(Problem requirements): Your output must be the lines below from the line containing "The height and" to the line containing "View under 'Which", both lines included, reproduced exactly and without pictures.

(Information supplied):
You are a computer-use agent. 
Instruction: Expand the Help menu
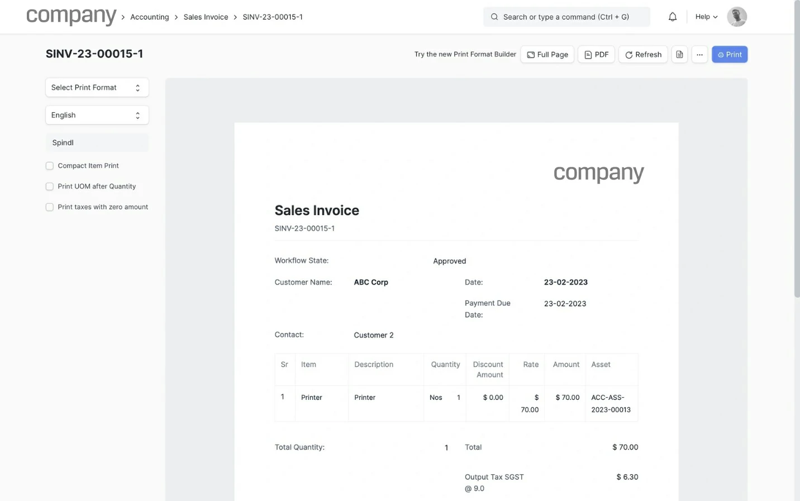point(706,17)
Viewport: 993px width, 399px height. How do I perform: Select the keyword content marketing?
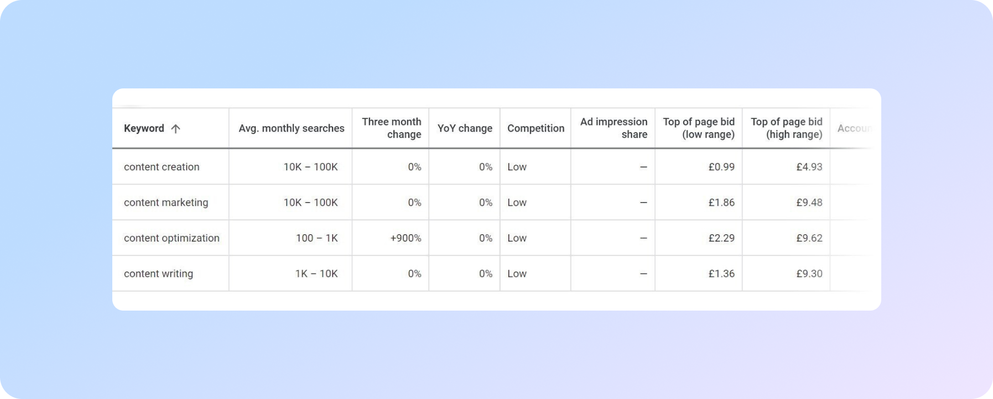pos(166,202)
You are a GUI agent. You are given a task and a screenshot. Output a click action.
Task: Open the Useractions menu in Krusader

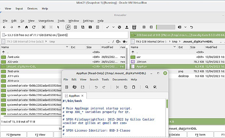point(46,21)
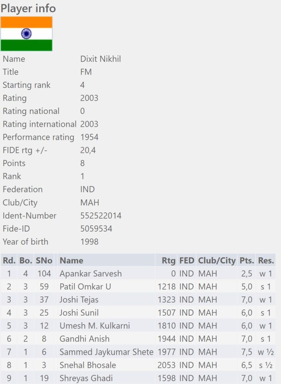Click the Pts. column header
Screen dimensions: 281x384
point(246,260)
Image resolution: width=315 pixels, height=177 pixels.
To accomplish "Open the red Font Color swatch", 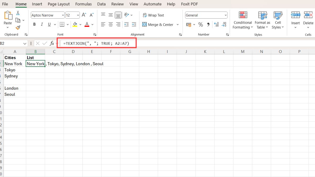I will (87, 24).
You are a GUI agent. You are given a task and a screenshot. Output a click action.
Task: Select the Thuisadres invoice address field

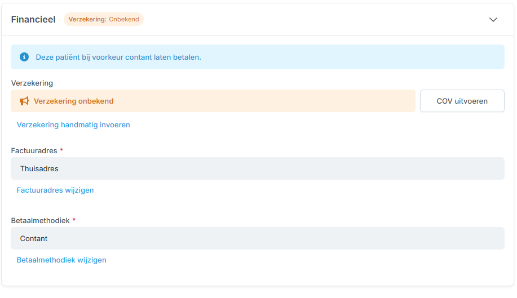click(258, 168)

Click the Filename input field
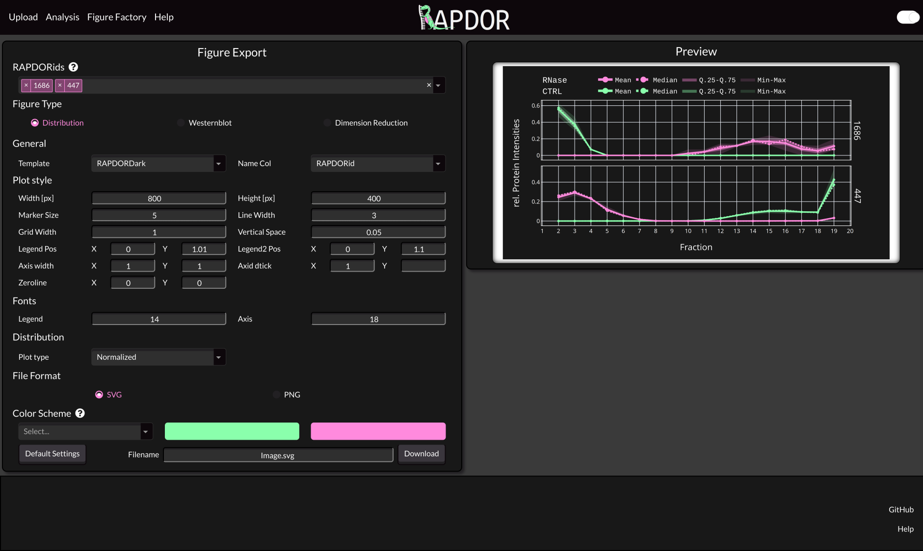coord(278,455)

==

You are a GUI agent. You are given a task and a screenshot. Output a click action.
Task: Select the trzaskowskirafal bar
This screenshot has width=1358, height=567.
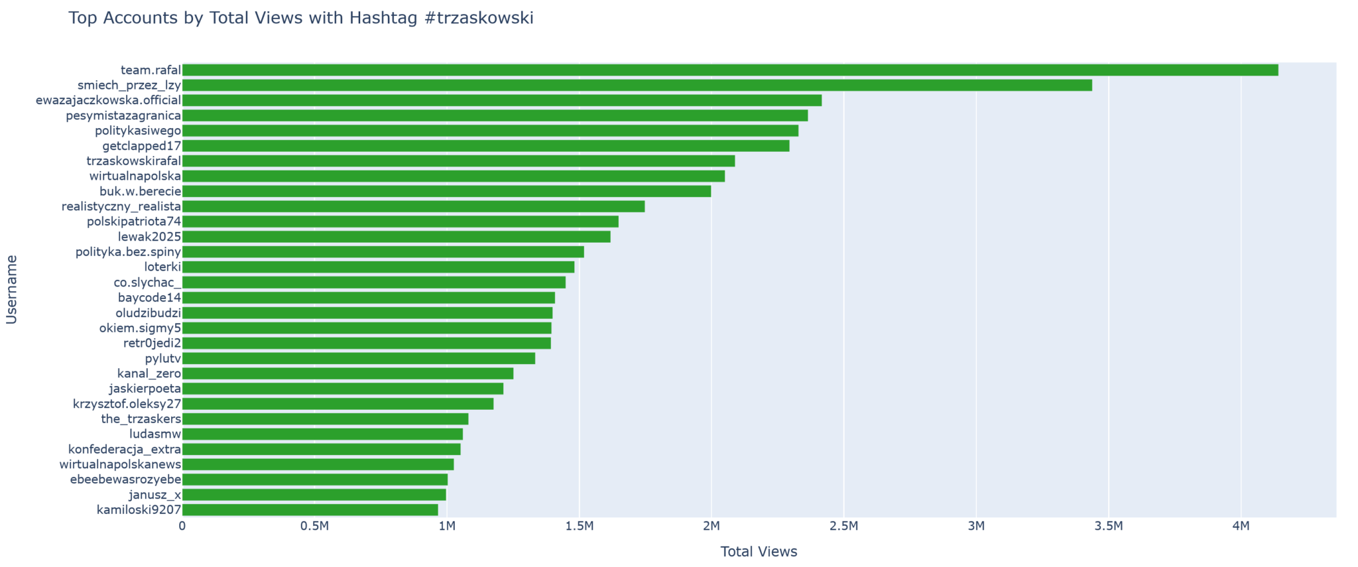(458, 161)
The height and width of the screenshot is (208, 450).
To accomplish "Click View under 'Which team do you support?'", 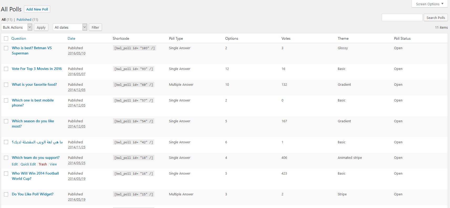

--

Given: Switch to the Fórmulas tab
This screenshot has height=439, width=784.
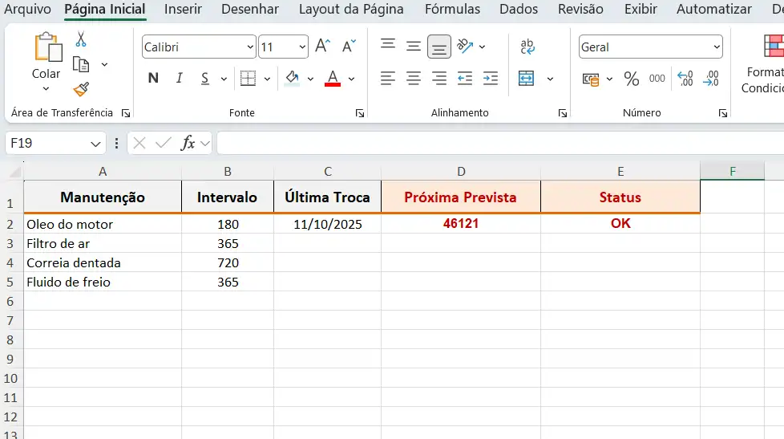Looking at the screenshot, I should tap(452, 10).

(Problem solution):
The height and width of the screenshot is (208, 450).
To accomplish "Click View under 'Which team do you support?'", 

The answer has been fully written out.